There seems to be something wrong with my code implementation of the evaluation metric ndcg

  Kiến thức lập trình
def ndcg(preds: dict,test_gd: dict, topN=50):
    """NDCG@topN

    Args:
        preds (dict): preds[user] = [item1,item2,...]
        test_gd (dict): test_gd[user] = [item1,item2,...]
        topN (int, optional): topn.
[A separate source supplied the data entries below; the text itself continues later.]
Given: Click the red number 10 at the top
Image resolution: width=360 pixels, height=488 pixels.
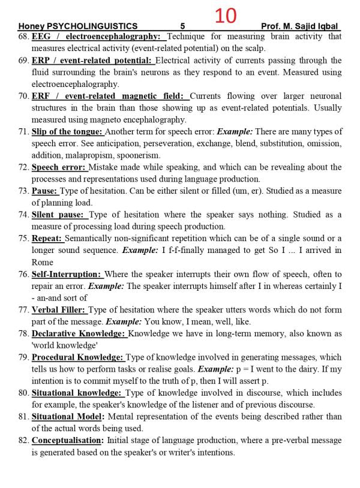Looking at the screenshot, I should coord(226,16).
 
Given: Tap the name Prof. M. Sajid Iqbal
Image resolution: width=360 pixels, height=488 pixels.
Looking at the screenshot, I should coord(300,26).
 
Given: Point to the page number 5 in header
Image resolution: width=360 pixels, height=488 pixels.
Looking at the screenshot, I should coord(182,26).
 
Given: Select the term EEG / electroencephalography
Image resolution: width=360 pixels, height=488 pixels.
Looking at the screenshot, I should coord(98,37).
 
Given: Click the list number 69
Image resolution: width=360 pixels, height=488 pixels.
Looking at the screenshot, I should coord(23,61).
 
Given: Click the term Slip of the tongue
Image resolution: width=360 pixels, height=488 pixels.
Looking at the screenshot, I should coord(67,132).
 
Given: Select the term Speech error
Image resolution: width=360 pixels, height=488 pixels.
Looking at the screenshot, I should coord(59,167).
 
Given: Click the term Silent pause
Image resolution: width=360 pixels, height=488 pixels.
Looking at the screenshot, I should coord(59,215).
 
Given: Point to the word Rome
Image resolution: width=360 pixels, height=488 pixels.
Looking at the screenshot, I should coord(42,262).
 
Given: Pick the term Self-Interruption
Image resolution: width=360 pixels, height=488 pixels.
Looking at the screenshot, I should coord(67,274).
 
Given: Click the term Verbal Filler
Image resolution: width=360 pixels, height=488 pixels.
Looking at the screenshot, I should coord(59,310).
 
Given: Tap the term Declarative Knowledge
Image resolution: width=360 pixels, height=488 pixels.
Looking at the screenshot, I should coord(79,333).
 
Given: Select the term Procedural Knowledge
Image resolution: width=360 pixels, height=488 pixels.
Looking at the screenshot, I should coord(77,357).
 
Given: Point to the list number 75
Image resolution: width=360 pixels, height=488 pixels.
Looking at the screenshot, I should coord(23,239).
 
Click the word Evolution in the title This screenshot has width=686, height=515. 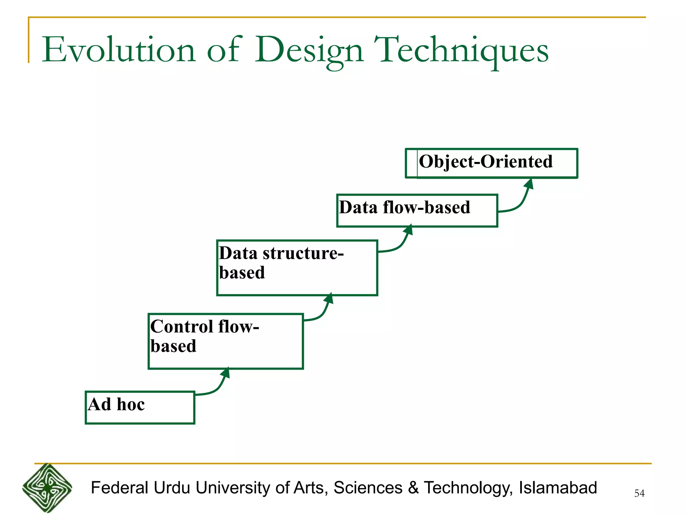pyautogui.click(x=119, y=50)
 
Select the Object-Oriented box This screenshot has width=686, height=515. pyautogui.click(x=491, y=163)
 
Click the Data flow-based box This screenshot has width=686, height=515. pyautogui.click(x=417, y=211)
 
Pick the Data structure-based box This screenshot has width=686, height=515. pyautogui.click(x=297, y=268)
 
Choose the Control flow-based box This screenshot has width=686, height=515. pyautogui.click(x=225, y=341)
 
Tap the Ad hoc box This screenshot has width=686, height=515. pyautogui.click(x=140, y=407)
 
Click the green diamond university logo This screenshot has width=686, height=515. pyautogui.click(x=47, y=488)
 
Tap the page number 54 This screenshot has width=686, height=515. pyautogui.click(x=639, y=493)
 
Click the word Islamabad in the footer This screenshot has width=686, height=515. pyautogui.click(x=558, y=488)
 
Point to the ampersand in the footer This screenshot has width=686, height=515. pyautogui.click(x=413, y=488)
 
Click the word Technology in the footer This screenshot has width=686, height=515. pyautogui.click(x=468, y=488)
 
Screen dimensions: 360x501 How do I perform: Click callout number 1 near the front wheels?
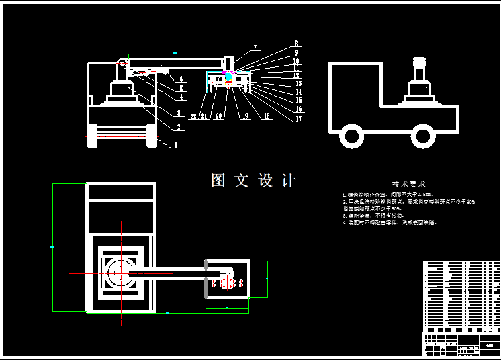(175, 144)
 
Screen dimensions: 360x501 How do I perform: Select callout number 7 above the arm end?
(255, 48)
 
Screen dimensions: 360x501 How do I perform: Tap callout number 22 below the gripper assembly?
(193, 116)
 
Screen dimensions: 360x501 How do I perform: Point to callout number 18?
(267, 116)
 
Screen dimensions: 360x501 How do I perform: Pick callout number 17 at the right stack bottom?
(299, 119)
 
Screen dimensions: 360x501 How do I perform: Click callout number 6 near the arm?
(181, 79)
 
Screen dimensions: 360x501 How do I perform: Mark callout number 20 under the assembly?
(218, 116)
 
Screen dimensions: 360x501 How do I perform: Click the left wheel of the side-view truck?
(351, 136)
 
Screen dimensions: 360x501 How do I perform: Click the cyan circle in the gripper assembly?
(228, 78)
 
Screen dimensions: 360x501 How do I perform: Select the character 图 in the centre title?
(218, 181)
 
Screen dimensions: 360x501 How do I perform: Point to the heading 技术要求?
(409, 184)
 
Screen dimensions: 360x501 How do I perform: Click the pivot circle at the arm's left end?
(122, 62)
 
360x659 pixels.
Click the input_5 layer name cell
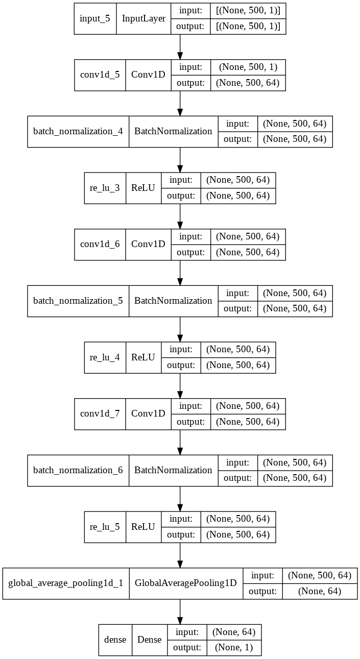click(95, 18)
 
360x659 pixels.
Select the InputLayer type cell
click(143, 18)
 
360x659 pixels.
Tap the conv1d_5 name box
click(100, 75)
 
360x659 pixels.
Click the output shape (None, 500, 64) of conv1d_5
click(248, 83)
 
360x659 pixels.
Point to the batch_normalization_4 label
click(78, 131)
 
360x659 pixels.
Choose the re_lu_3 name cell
click(105, 188)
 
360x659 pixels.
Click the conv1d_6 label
click(100, 244)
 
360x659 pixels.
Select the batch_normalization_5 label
click(78, 301)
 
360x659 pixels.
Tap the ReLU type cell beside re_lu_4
click(143, 357)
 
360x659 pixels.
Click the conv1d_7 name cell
click(100, 413)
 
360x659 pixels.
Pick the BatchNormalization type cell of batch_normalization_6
click(173, 470)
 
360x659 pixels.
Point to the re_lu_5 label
click(105, 527)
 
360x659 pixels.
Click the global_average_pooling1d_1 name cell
click(66, 583)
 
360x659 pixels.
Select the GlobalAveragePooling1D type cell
click(186, 583)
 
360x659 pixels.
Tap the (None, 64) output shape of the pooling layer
click(320, 591)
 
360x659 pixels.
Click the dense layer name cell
click(115, 640)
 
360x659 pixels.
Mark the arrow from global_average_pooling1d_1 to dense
click(180, 612)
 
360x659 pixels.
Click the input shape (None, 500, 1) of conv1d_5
click(248, 67)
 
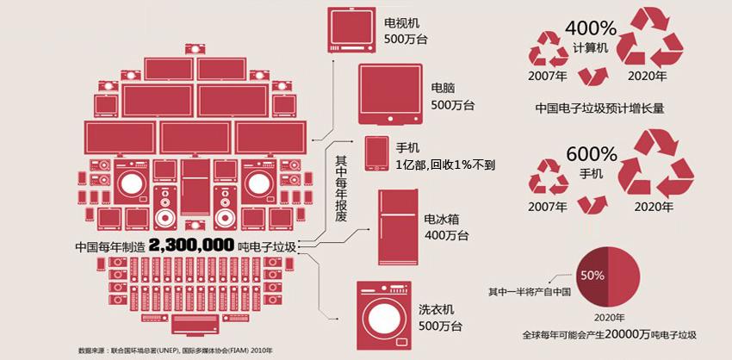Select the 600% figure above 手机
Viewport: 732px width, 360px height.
click(x=592, y=155)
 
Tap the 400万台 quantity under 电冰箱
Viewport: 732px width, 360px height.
click(x=446, y=235)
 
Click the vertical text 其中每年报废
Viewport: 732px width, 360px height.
click(x=340, y=184)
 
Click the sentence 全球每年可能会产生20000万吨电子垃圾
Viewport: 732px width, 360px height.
click(x=608, y=333)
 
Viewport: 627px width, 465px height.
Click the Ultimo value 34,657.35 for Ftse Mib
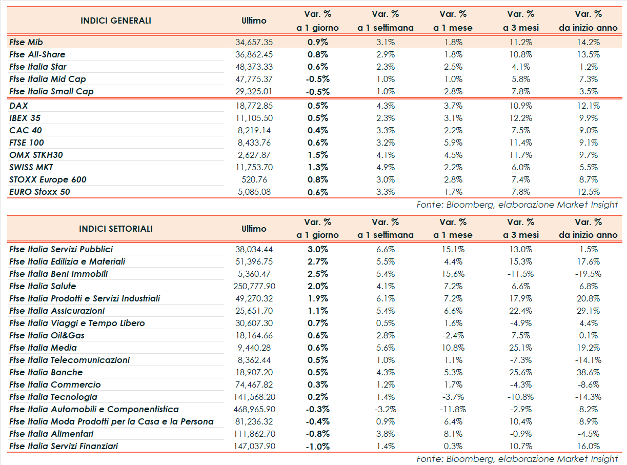tap(254, 42)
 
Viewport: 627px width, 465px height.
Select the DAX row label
tap(18, 106)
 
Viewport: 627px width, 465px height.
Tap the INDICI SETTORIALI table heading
tap(116, 229)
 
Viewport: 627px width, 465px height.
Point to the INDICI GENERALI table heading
tap(116, 21)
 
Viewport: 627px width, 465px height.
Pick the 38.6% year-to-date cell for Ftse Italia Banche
tap(588, 372)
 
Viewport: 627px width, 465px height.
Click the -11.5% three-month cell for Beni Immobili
tap(520, 274)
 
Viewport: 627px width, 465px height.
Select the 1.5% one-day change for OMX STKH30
tap(318, 155)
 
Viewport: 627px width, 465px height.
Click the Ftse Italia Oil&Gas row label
tap(47, 335)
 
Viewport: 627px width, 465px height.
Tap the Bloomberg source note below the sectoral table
tap(517, 459)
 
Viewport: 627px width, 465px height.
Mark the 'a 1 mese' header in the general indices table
tap(453, 28)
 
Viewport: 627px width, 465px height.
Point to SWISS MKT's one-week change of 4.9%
tap(385, 167)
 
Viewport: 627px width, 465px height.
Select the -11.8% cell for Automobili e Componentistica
tap(453, 409)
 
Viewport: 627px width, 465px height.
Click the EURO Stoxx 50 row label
tap(39, 192)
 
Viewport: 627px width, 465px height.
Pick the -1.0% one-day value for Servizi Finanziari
tap(318, 446)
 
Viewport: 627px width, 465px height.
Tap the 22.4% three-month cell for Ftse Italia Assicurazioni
tap(520, 311)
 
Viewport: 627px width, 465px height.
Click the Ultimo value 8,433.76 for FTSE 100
tap(256, 143)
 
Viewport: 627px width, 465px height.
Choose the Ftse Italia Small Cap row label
tap(51, 91)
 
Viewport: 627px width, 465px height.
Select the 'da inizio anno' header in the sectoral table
tap(588, 235)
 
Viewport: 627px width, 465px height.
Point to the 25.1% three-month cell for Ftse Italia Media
tap(520, 348)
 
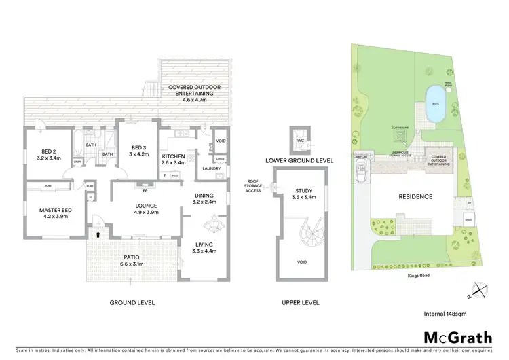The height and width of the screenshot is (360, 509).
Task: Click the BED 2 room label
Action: click(49, 151)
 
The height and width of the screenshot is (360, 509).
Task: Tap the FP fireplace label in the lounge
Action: click(145, 181)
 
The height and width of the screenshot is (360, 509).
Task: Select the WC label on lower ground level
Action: click(299, 140)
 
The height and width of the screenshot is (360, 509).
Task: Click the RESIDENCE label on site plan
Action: click(415, 196)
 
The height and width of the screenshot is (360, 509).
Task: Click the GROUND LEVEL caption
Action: click(133, 302)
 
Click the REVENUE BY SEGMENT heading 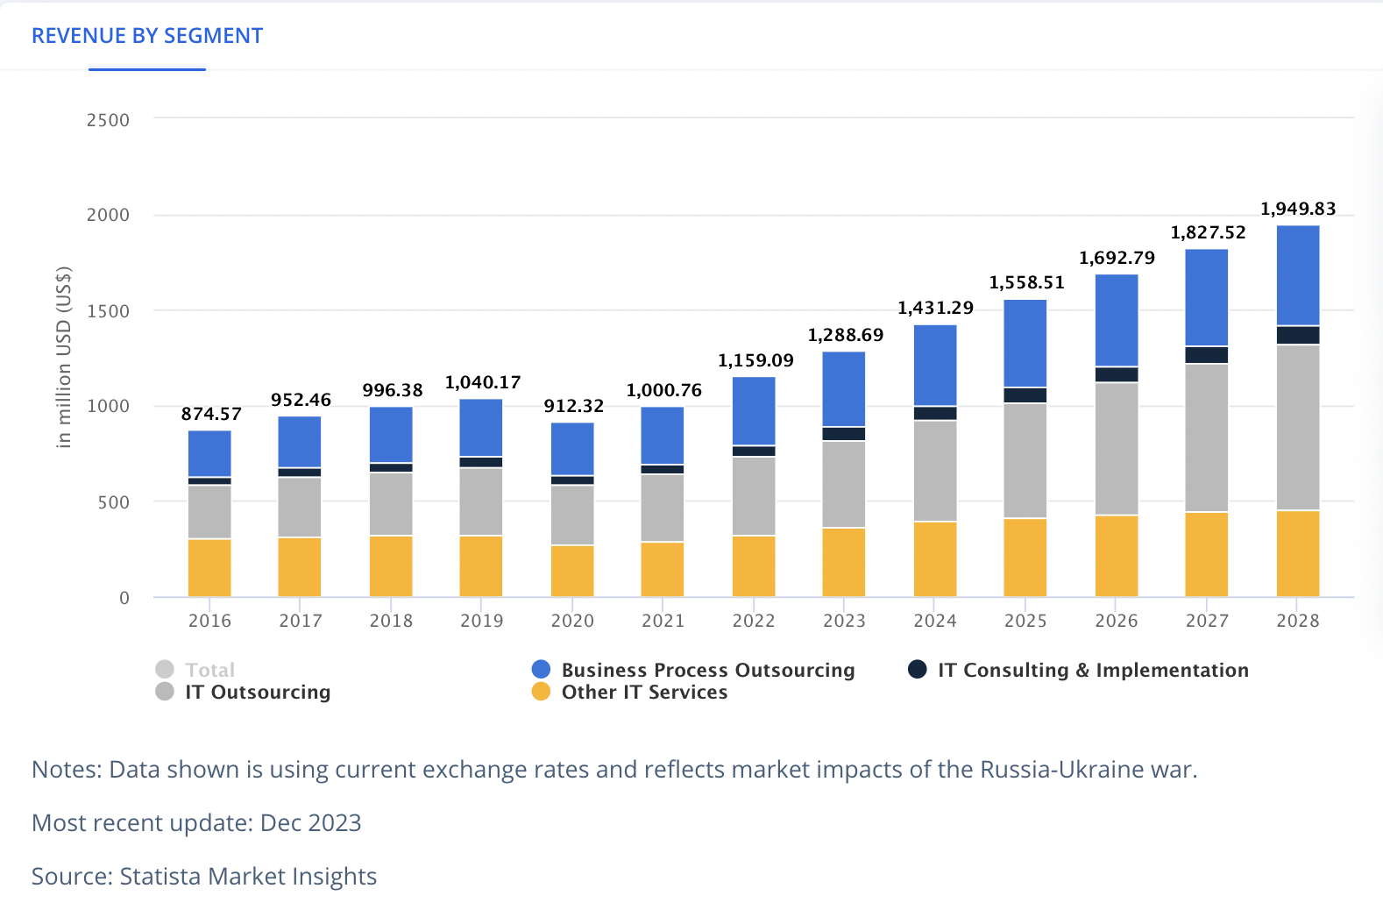147,36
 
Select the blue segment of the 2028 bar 1297,275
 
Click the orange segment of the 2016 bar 209,567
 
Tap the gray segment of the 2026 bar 1116,448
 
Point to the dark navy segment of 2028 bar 1297,335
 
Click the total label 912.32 573,406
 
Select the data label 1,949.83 1297,209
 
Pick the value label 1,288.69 845,335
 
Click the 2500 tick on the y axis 108,120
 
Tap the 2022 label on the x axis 753,621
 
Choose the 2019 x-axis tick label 481,621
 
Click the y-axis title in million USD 63,357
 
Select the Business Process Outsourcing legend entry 706,670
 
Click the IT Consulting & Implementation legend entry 1092,670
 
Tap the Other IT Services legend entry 643,692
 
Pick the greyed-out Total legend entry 209,670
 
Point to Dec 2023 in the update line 310,822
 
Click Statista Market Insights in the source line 248,876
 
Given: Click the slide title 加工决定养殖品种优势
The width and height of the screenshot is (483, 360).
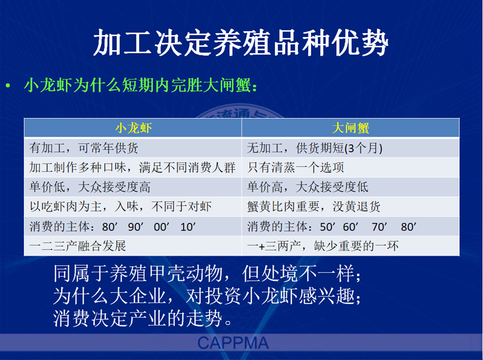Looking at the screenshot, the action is (x=241, y=42).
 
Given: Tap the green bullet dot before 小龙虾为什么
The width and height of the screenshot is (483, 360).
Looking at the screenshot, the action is (x=8, y=86).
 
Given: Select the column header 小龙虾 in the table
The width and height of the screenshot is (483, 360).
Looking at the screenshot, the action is (x=133, y=128).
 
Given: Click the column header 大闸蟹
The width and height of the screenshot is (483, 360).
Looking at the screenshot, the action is (x=351, y=128).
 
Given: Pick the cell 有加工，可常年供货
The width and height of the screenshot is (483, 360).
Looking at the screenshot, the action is (x=84, y=148).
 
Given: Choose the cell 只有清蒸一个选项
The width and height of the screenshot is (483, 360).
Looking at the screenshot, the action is (x=295, y=168).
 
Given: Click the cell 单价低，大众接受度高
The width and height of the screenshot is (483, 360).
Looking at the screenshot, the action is (x=90, y=187).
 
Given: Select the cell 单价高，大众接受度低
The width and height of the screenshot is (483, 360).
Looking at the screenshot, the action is (x=307, y=187).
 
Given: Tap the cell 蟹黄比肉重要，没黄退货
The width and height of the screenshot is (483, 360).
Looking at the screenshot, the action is (x=314, y=207).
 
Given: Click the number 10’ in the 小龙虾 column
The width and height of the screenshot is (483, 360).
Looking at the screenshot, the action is (x=188, y=227).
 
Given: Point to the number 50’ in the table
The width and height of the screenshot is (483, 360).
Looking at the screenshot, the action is (x=327, y=227).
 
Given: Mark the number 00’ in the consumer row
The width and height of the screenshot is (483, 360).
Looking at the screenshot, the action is (x=161, y=227).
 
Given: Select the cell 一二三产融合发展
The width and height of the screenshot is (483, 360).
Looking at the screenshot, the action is (x=78, y=246).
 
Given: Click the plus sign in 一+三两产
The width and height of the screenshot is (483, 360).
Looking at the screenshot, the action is (x=261, y=246).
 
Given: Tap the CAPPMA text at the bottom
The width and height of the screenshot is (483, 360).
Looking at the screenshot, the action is (x=233, y=343).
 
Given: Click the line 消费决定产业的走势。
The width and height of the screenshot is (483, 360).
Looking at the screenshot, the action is (x=143, y=318).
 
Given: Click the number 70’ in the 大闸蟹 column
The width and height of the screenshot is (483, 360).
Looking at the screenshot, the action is (x=379, y=227).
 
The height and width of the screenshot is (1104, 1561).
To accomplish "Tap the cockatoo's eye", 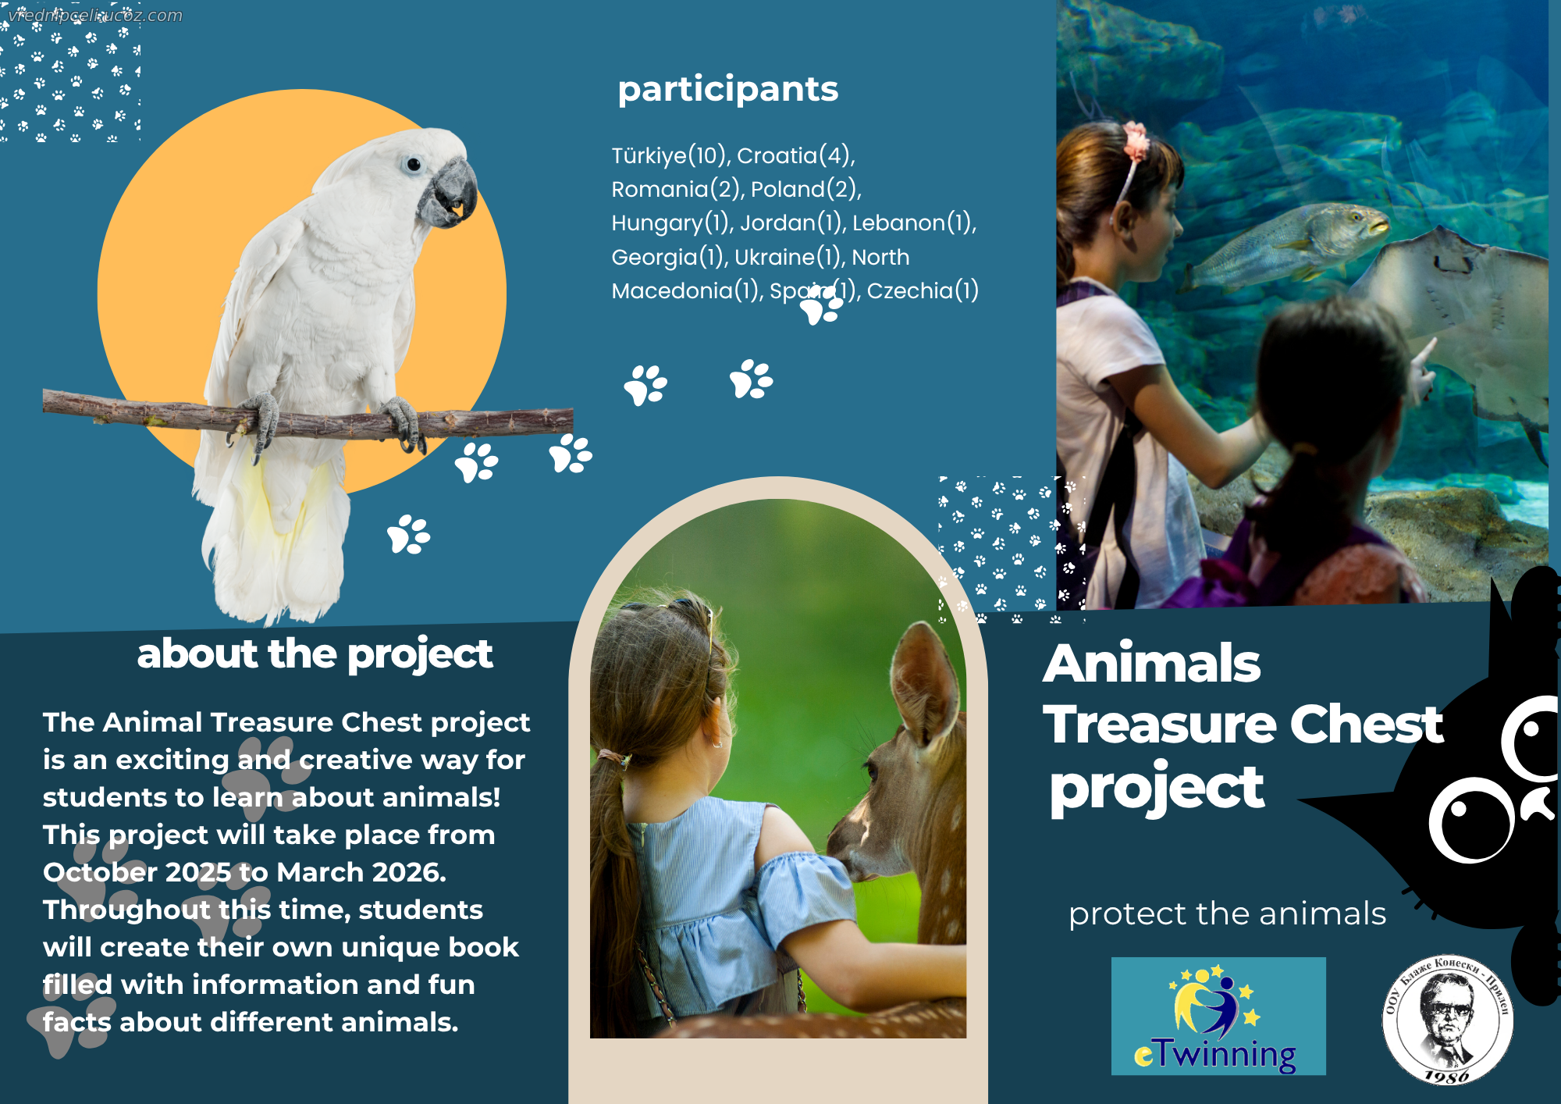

Defaults to 50.

    Returns:
        dict: ndcg@topN
    """
    total_recall = 0.0
    total_ndcg = 0.0
    for user in test_gd.keys():
        recall = 0
        dcg = 0.0
        item_list = test_gd[user]
        for no, item_id in enumerate(item_list):
            if item_id in preds[user][:topN]:
                recall += 1
                dcg += 1.0 / math.log(no+2, 2)
            idcg = 0.0
            for no in range(recall):
                idcg += 1.0 / math.log(no+2, 2)
        total_recall += recall * 1.0 / len(item_list)
        if recall > 0:
            total_ndcg += dcg / idcg
    total = len(test_gd)
    ndcg = total_ndcg / total
    return {f'ndcg@{topN}': round(ndcg,4)}

In the above code, test_gd is the test data set, and preds is the prediction result sorted by similarity. The forms of the two are the same as the code comments.

The above is the code I got from the Internet, but I don’t think it is correct. I think there is something wrong in the calculation of DCG, but I’m not sure, so I hope someone can help me confirm it.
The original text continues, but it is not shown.